• [TASK LIST]:
1. Could you set down the failover detection utility page word for word, from "Failover Detection Utility - Availability" to "the following files."?
2. What comes next in the failover detection utility page? Write the part that follows its last sentence.

━━━ PAGE EXTRACT

Failover Detection Utility - Availability Group Failover Analysis Made Easy

To analyze the root cause for the failover of an Availability group, users are required to perform coordinated analysis of various logs including the Cluster Logs, SQL Error Logs, and the Availability groups extended events logs. This coordinated analysis of the logs can be difficult and requires extensive knowledge of the internals and the various logs associated with Availability Groups. The failover detection utility is meant to make this analysis easier and provide a quick root cause analysis for the unexpected failovers and/or failed failovers. The failover detection utility currently only supports analysis of Availability groups on Windows.

Failover Detection Utility

The failover detection utility can be downloaded here. The download consists of the following files.

  1. FailoverDetector.exe – The Failover analysis utility.
  2. Configuration.json – The configuration file for the failover analysis utility. The file consists of the following fields.
    {
    "Data Source Path": "F:\\DataLocation\\Data",
    "Health Level": 3,
    "Instances":
    [
    "Replica1",
    "Replica2",
    "Replica3"
    ]
    }
    Data Source Path – Location for the Logs from the different replicas in the Availability Group.
    Health Level – The failover policy level configured for the availability group. More information on the different failover conditions can be found here.
    Instance – The list of replicas in the availability groups.
  3. Supporting DLL’s – Supporting DLLs for the Failover analysis utility.
  4. Data and Reports Folders – The Data and Analysis reports folders.

Preparing for Failover Analysis with the Failover Detection Utility

The first step in using the utility is to configure the configuration.json file to include the location of the data files and the details of the availability group for which analysis is being done. For a correct analysis, all replicas in the availability groups needs to be listed in the configuration file.

The next step is to capture the various logs from each of the replicas and add those under the data folder. The following files are required for the analysis.

━━━━━━
━━━ PROVIDED RECORDS

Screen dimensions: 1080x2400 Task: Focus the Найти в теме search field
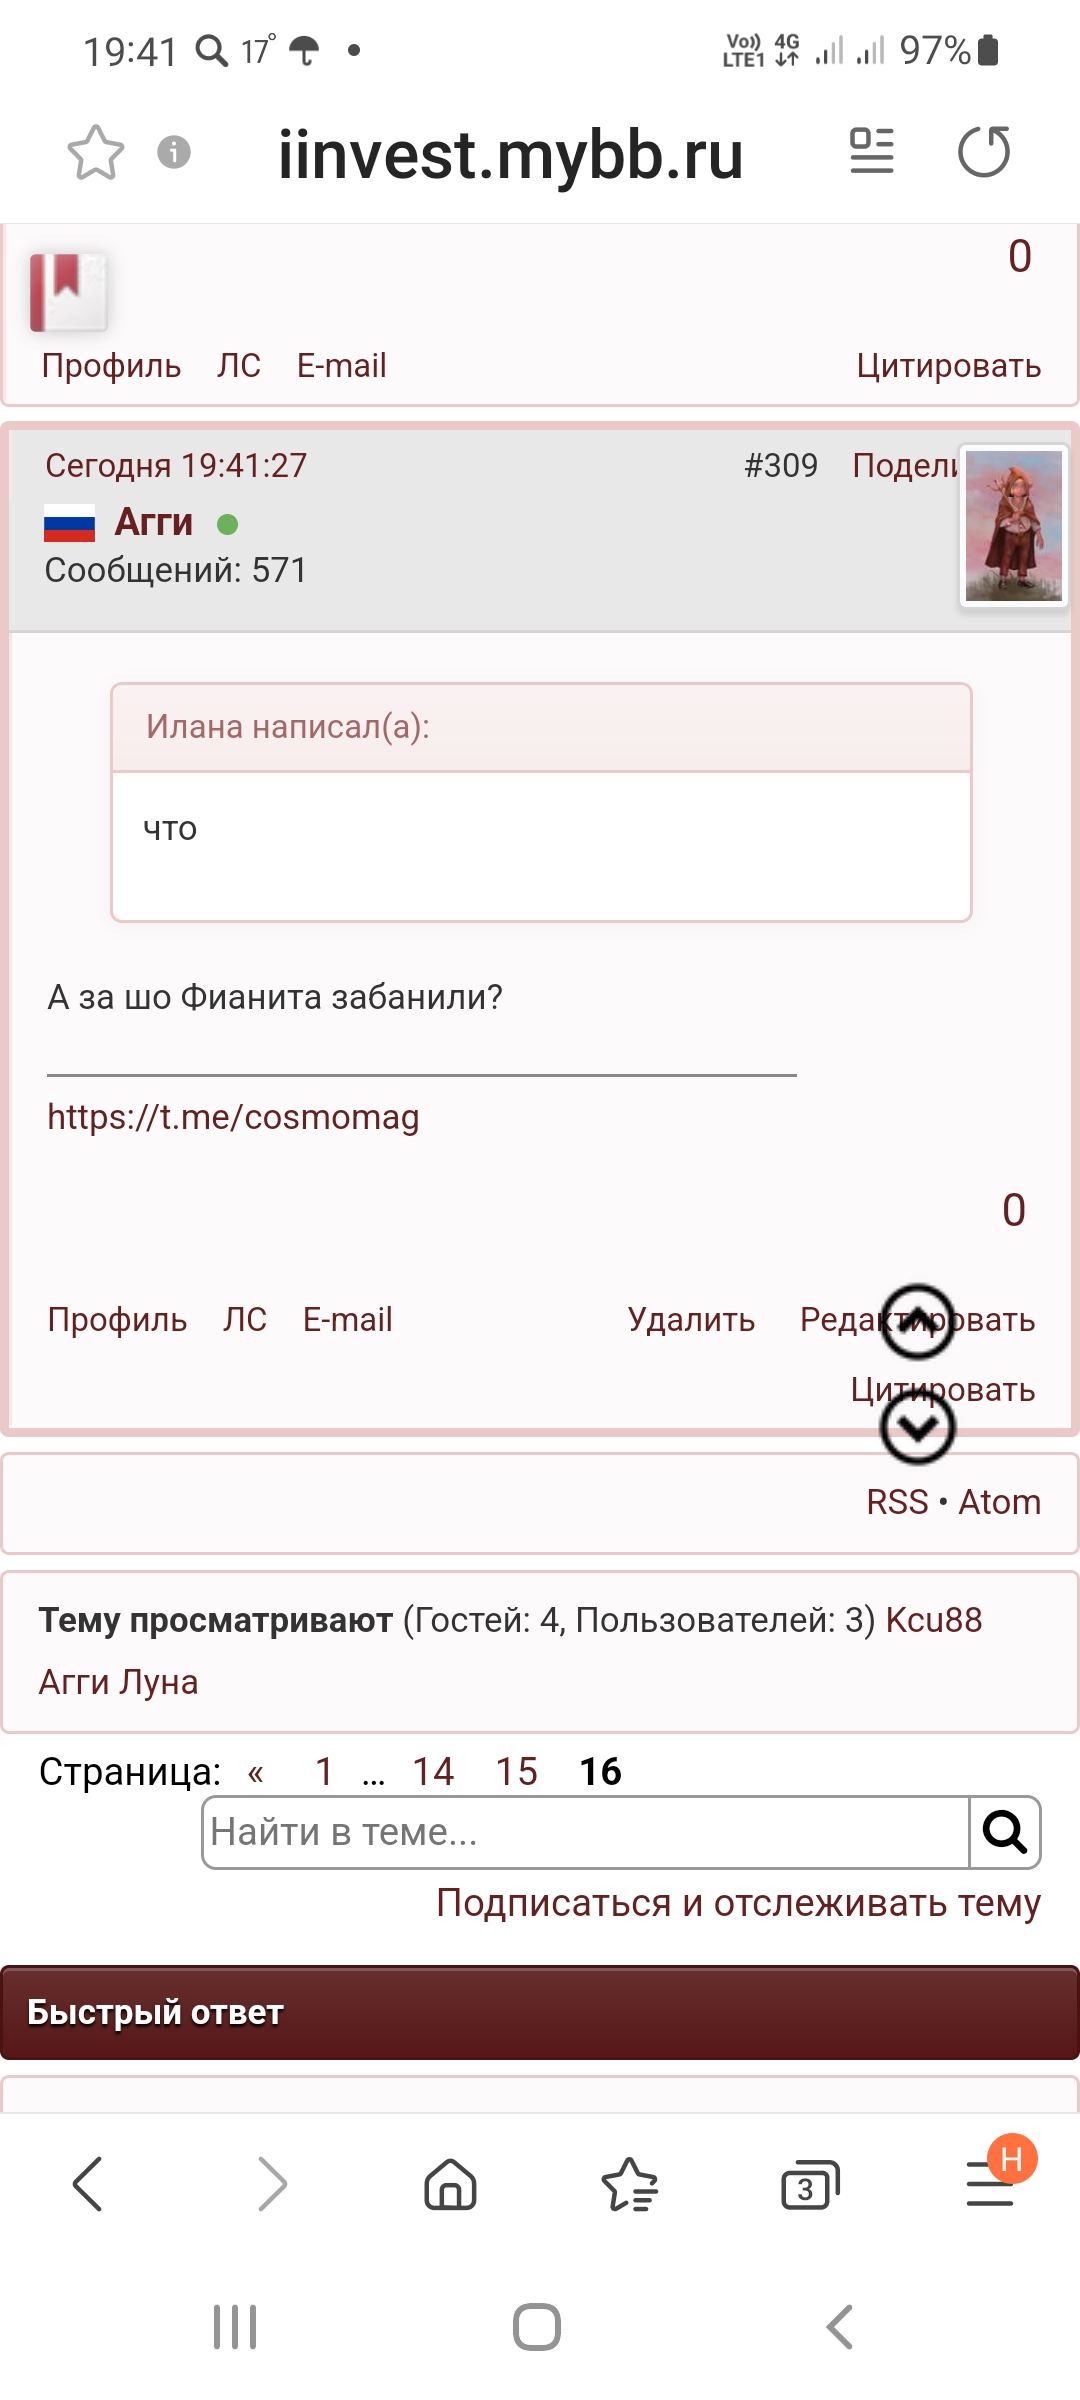click(586, 1832)
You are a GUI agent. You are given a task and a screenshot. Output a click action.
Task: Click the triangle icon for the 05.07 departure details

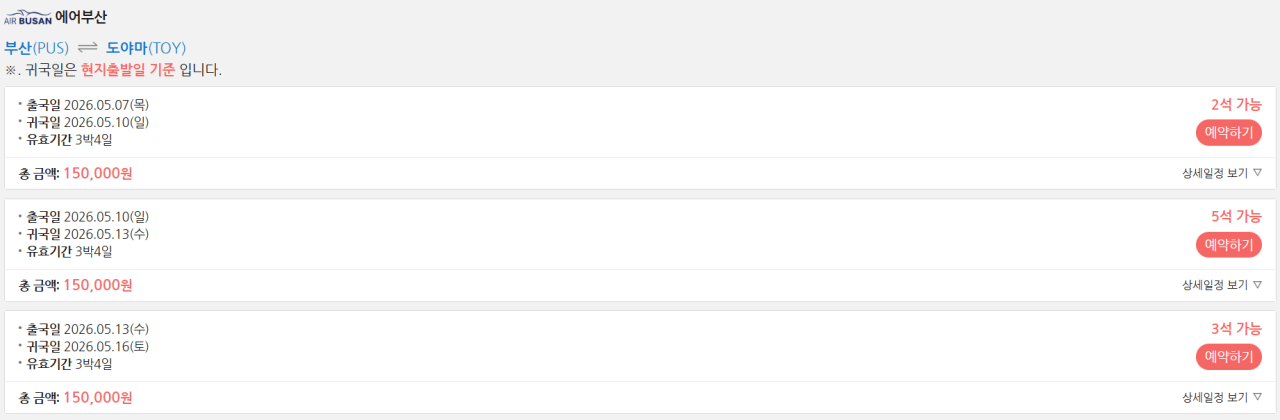point(1257,172)
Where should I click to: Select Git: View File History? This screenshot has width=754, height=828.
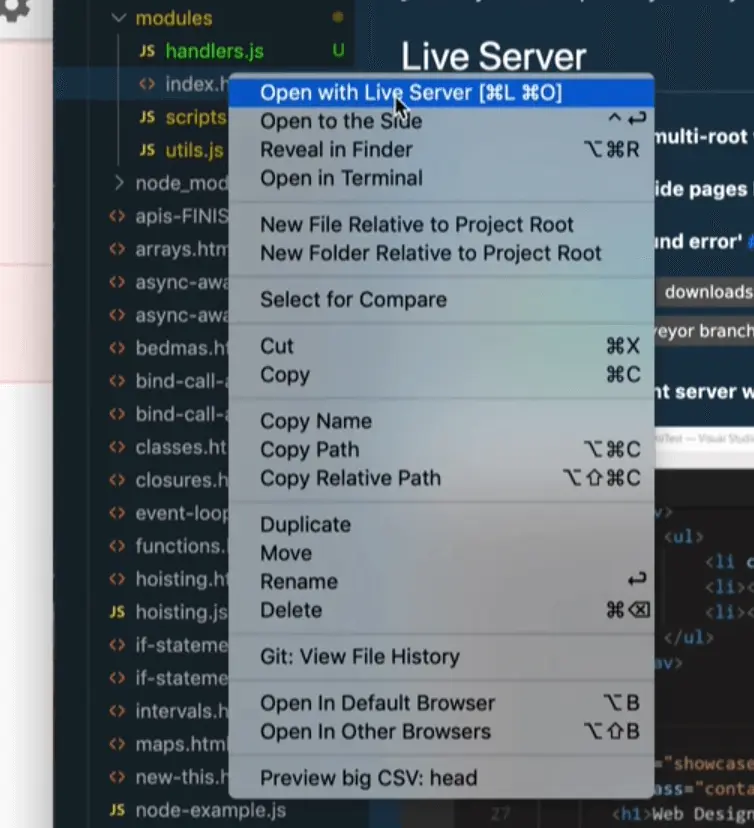click(359, 657)
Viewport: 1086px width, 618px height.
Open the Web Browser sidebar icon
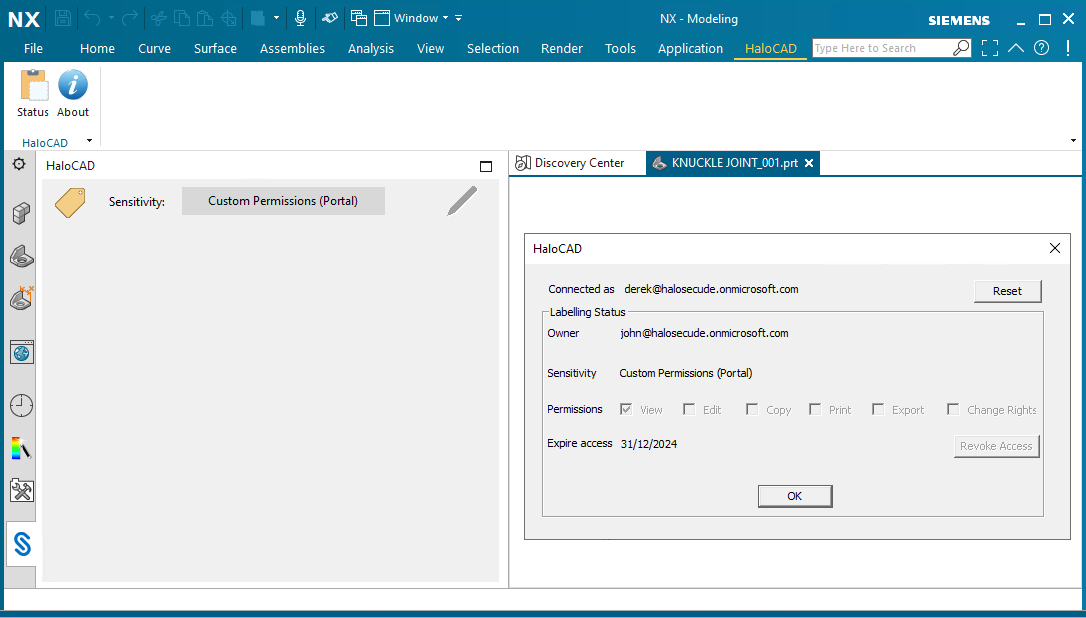[21, 351]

━━━━━━

• [PER-TASK ANSWERS]:
1.
Failover Detection Utility - Availability Group Failover Analysis Made Easy

To analyze the root cause for the failover of an Availability group, users are required to perform coordinated analysis of various logs including the Cluster Logs, SQL Error Logs, and the Availability groups extended events logs. This coordinated analysis of the logs can be difficult and requires extensive knowledge of the internals and the various logs associated with Availability Groups. The failover detection utility is meant to make this analysis easier and provide a quick root cause analysis for the unexpected failovers and/or failed failovers. The failover detection utility currently only supports analysis of Availability groups on Windows.

Failover Detection Utility

The failover detection utility can be downloaded here. The download consists of the following files.

2.
  • SQL error logs
  • Always On Availability Groups Extended Event Logs
  • System Health Extended Event Logs
  • System log
  • Windows cluster log

The first three categories of logs can be found in the LOG folder of the SQL instance installation path. For example, if you have a SQL Server 2017 instance named "SQL17RTM01" and If the installation path is on C drive, you will find the above three categories of logs under "C:\Program Files\Microsoft SQL Server\MSSQL14.SQL17RTM01\MSSQL\Log", and copy all AlwaysOn XEvent, System Health XEvent and SQL ERRORLOG files.

The last two categories of logs can be found. You can use commands mentioned below to collect these logs.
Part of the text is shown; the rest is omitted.